Gran,
    I run mostly architectual stuff, including posts and martial arts staffs up to 9.5 ft.  I really got the hang of long spindles when I took a job about 10 years ago to make the spindles for a Moser designed bed.  I think I did over 100 spindles, all had to start at 5/8" in dia and taper to 3/8" in dia.  The length ranged from about 9" to over 30" as I recall (I had no spindle steady then).  Here is what I can remember of what I learned doing them.
    1. Faster is almost never better.  So slow down when you start to get  
        the spindle whipping.
    2. Use a smaller tool, not a larger one.  A small roughing gouge works 
        better than a skew.The larger gouges make wider shavings.  This takes 
        more energy than the smaller gouge.  I use a 1/2" forged (continental, 
        or Euro-gouge style) gouge ground straight across as you would for a 
        roughing gouge.
    3. Tuck the handle agianst your side with your hand near the ferrule.    
         Make sure your index finger is lined up with and on top of the handle.  
         This gives you more control.  Wrap your other hand over the spindle 
         with your thumb just behind the cut on top of the spindle.  Your index
         finger should wrap around the back of the spindle in front of the cut 
         and your middle finger wrapped around the back oposite your thumb.
         do this lightly or you will get a nasty friction burn on your fingers.
    4. I discovered that if you allow the bevel of the tool to lead the cutting
        edge you could obtain a cleaner and more consistant cut.  This technique 
        can be a little catchy so be gentle.  I have since read that I am not the 
        first to discover this.  It is called a backing cut.  I have done this type
        of cut with both the gouge and a skew with good success.

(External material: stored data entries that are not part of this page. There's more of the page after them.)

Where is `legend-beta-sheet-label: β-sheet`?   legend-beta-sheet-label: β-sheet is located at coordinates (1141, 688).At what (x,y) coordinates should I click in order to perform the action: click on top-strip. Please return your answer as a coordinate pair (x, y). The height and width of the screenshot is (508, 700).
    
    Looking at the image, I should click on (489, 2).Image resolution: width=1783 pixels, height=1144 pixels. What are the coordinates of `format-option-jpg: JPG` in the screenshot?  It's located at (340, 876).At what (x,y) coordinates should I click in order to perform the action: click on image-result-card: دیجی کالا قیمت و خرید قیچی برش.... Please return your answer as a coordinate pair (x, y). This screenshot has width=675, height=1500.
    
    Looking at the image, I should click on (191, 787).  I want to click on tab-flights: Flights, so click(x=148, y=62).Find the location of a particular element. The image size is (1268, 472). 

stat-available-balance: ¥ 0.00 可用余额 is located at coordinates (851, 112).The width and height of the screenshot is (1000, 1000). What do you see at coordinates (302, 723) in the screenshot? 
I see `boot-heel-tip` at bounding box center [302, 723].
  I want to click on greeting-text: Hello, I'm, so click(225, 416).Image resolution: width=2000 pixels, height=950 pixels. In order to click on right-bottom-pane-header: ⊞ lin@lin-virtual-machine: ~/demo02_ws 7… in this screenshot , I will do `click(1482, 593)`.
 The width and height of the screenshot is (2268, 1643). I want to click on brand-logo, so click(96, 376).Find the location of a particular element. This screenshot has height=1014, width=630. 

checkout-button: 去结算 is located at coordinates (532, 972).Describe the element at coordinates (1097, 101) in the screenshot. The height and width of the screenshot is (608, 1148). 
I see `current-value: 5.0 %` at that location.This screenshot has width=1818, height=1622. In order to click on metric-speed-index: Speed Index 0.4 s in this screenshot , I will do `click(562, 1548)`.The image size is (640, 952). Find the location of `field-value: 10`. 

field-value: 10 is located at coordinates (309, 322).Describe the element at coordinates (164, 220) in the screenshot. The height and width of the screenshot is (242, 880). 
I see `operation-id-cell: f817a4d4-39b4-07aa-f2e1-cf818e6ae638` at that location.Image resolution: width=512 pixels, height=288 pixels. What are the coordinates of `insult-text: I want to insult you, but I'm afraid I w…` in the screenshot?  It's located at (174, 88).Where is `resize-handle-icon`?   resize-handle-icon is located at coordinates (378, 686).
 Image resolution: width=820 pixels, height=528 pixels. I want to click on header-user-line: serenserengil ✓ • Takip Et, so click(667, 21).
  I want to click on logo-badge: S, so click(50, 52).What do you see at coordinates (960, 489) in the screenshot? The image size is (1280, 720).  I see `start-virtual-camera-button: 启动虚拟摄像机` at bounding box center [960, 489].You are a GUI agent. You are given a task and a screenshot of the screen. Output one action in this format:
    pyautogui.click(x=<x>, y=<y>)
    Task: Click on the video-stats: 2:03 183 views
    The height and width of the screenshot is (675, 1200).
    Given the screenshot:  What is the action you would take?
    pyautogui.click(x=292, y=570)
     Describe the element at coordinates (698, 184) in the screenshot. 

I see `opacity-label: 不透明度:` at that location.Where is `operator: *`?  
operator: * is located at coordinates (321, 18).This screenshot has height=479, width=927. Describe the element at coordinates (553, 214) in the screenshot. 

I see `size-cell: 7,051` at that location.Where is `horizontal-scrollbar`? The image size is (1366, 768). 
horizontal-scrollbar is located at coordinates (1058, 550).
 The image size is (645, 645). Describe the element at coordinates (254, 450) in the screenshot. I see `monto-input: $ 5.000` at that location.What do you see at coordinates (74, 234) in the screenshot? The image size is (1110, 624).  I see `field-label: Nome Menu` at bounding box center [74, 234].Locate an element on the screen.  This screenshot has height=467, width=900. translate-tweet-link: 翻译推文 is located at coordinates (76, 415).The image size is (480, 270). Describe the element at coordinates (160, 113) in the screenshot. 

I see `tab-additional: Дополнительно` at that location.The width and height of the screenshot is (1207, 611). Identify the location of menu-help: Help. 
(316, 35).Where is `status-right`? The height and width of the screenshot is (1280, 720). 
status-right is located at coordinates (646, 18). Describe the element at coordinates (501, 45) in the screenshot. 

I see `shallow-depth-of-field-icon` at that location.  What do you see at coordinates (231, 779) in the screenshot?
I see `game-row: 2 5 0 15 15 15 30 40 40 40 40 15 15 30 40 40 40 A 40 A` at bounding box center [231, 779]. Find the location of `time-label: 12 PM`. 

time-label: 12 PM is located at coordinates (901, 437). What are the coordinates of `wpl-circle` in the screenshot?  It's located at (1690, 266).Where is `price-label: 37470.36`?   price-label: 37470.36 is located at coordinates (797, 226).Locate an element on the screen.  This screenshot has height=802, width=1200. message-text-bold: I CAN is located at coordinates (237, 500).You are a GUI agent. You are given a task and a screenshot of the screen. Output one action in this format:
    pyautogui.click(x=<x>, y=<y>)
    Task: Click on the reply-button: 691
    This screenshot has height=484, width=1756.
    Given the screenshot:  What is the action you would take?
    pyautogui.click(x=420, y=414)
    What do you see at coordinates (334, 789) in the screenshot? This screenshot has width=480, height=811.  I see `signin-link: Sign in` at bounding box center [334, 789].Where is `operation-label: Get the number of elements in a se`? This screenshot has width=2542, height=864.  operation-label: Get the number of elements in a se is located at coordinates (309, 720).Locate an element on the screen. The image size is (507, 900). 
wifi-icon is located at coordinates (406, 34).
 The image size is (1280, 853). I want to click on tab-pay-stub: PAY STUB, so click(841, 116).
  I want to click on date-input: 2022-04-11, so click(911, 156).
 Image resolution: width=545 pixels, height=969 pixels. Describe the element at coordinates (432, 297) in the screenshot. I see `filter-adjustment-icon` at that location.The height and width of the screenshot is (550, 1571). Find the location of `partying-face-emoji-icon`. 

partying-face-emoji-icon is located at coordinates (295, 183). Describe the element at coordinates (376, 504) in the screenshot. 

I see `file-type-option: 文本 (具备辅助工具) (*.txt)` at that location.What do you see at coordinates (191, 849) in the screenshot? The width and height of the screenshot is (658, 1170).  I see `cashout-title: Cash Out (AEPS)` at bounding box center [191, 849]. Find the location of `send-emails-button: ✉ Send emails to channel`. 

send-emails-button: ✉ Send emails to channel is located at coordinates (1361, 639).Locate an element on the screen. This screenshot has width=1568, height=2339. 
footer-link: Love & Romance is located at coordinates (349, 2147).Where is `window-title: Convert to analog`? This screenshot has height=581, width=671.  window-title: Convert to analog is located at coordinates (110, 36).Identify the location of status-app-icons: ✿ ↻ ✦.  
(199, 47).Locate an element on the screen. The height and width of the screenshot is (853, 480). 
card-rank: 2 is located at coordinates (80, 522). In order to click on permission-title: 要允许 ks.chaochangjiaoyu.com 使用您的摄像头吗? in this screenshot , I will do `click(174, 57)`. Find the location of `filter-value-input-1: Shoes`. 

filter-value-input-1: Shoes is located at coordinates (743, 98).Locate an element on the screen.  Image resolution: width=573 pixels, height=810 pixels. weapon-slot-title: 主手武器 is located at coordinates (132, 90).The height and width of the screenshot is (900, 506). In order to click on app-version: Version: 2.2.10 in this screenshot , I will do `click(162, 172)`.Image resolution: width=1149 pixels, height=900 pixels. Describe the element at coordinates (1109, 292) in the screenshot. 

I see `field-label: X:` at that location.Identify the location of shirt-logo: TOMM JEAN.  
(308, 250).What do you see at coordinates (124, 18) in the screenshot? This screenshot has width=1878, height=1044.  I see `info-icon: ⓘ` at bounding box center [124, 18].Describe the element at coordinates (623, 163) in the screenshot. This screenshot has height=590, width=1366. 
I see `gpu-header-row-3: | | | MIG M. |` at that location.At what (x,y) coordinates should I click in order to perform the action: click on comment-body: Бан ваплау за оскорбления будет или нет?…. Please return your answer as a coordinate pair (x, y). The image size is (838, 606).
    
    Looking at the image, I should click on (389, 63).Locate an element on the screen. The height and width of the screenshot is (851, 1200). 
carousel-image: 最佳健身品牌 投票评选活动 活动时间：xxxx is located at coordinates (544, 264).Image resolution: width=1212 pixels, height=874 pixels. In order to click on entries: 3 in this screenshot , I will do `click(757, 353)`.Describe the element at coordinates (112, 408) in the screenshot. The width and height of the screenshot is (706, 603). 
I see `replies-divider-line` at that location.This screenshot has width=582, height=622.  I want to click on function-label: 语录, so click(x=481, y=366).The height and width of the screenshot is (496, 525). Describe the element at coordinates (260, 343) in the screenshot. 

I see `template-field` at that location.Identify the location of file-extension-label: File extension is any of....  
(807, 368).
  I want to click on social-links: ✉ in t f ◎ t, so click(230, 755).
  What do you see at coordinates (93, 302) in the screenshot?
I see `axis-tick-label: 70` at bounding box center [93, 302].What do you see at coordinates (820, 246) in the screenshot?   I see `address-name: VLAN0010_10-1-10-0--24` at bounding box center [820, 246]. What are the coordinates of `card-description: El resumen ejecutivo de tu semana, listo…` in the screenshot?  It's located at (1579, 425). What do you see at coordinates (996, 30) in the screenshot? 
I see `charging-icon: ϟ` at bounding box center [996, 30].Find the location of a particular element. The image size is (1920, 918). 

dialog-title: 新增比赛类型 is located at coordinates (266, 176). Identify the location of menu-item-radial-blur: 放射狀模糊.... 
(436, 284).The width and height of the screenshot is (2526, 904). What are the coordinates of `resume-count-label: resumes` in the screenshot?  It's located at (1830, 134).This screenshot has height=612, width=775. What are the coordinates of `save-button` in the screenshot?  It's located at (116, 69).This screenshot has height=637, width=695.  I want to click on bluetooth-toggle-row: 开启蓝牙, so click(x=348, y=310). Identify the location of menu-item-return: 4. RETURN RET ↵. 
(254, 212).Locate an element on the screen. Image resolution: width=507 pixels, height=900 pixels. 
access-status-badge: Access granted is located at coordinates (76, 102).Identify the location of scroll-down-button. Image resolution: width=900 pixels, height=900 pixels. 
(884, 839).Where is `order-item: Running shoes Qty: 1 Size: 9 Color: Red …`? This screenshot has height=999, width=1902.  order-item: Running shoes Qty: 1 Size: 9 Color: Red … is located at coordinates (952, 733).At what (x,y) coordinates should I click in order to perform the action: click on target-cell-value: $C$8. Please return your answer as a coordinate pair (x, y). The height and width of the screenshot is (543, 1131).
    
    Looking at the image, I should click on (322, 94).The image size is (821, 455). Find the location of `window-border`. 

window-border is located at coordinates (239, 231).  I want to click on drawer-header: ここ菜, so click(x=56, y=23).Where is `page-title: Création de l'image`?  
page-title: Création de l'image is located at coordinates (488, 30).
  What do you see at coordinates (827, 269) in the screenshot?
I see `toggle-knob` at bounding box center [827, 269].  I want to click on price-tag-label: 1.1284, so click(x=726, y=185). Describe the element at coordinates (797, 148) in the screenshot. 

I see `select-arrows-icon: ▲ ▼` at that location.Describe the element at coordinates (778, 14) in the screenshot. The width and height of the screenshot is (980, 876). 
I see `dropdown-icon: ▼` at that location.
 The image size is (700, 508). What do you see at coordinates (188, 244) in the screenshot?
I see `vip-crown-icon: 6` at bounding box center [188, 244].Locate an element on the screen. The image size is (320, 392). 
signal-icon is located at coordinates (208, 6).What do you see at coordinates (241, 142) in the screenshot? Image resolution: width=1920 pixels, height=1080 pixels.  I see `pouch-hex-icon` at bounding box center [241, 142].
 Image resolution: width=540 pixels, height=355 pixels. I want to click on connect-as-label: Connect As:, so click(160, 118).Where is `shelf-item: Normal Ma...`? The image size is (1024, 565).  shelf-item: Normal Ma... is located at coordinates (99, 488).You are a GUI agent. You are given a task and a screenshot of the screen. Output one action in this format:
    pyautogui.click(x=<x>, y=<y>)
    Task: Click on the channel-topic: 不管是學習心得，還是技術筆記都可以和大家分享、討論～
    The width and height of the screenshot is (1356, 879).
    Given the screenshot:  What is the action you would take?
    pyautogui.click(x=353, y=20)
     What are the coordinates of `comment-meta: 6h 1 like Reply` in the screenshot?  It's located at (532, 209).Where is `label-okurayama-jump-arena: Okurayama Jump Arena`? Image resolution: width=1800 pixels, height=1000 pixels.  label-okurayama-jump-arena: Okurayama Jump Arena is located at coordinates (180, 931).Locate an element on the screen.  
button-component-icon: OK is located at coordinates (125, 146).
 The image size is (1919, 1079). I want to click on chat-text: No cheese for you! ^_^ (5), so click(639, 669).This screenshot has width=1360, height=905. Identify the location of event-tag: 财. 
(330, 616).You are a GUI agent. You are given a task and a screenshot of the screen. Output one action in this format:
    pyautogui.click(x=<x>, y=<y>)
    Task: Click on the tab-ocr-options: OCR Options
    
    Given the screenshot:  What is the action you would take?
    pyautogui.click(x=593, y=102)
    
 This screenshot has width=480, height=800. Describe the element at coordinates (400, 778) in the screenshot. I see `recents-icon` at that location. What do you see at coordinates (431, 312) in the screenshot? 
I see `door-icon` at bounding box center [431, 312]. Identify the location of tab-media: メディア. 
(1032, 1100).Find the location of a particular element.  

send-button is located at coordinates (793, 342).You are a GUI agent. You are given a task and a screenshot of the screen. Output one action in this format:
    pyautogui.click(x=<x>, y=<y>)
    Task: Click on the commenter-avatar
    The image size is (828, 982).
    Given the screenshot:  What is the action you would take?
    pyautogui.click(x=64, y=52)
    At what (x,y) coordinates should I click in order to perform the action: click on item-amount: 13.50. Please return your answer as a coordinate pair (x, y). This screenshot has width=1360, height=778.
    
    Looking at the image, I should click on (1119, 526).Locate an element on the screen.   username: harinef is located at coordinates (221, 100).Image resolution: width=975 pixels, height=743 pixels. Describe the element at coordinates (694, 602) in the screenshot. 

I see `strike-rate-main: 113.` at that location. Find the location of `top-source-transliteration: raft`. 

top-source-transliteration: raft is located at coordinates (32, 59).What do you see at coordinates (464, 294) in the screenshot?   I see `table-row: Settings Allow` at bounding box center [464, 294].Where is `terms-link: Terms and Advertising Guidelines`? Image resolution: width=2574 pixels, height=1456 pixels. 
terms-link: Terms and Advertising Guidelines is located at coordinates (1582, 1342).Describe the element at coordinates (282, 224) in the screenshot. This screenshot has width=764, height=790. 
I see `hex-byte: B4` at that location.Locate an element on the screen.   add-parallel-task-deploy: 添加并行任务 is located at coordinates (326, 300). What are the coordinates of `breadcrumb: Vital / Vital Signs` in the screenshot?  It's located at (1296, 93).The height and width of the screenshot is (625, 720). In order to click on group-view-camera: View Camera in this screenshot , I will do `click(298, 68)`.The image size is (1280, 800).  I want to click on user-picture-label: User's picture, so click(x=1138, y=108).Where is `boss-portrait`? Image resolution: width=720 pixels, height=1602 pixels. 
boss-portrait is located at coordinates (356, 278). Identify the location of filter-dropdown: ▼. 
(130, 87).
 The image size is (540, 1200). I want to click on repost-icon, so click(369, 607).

    5. I stick a strip of 100 grit sanding belt to a straight board with some 
        double-sided turner's tape.  Rub this lightly along the length of the 
        spindle.  It will take off the bevel burnish marks on the high spots so 
        that you can see the shiney low spots.  If you rub to hard the spindle 
        will become oval or worse.
    6. Finish the sanding with the lathe off and running the paper along the
        length of the spindle.
    7. I invested in some spindle steady's after this job.  If you must cheat, 
        cheat fair! (translated this means; whatever it takes to get the darned 
        things turned is okay by me.  This includes hiring someone else to do 
        them, which I thought a lot about while doing them).
    8.  Oh yeah, I forgot.  Don't do a marathon session.  Turn a few a day 
         when you are warmed up and really in the groove.  This way you can   
         choose to do them when you are at your best instead of suffering 
         through the frustration of having to throw some away and start over.